• Required work: When you reach the line containing "Given: Click the My offers heading", start transcribing exactly and continue through the last line of the data, skipping every picture.

• Collected data entries:
┌──

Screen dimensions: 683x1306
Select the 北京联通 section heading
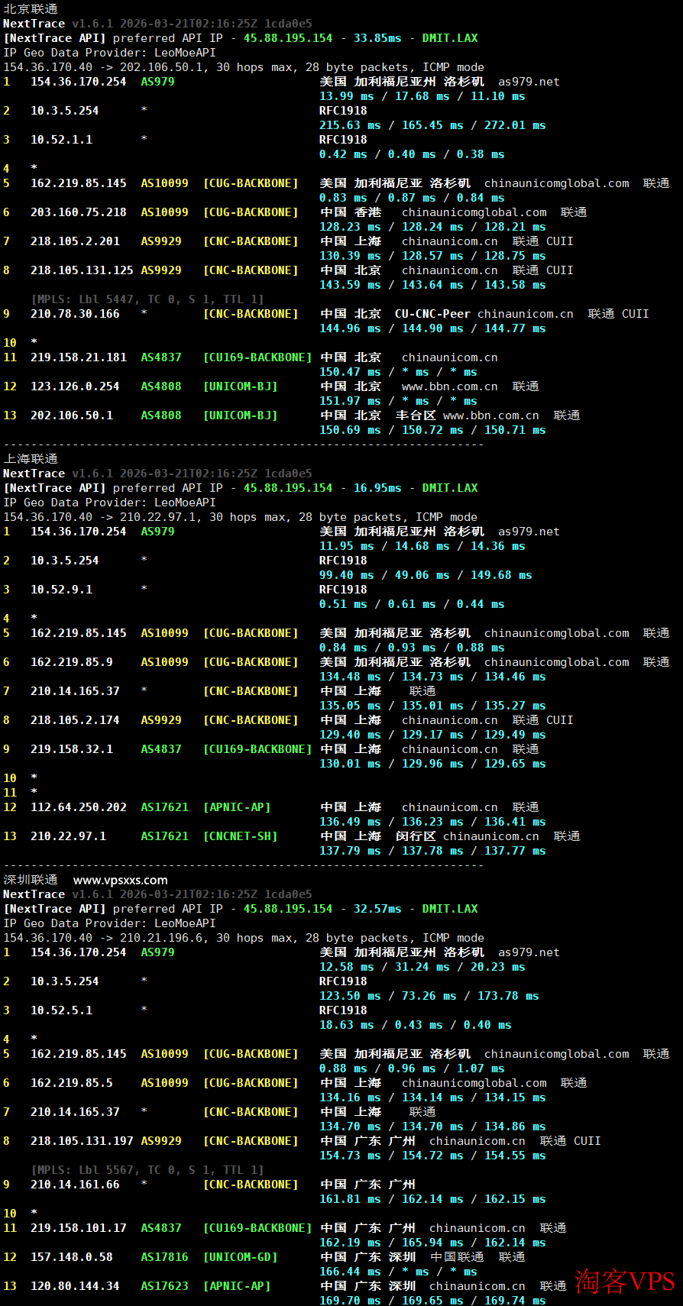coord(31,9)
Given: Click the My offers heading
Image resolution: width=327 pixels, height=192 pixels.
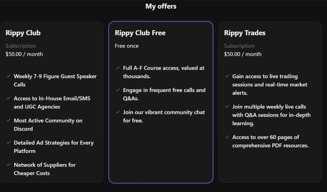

└──

• The answer:
Given: Click the My offers heading
Image resolution: width=327 pixels, height=192 pixels.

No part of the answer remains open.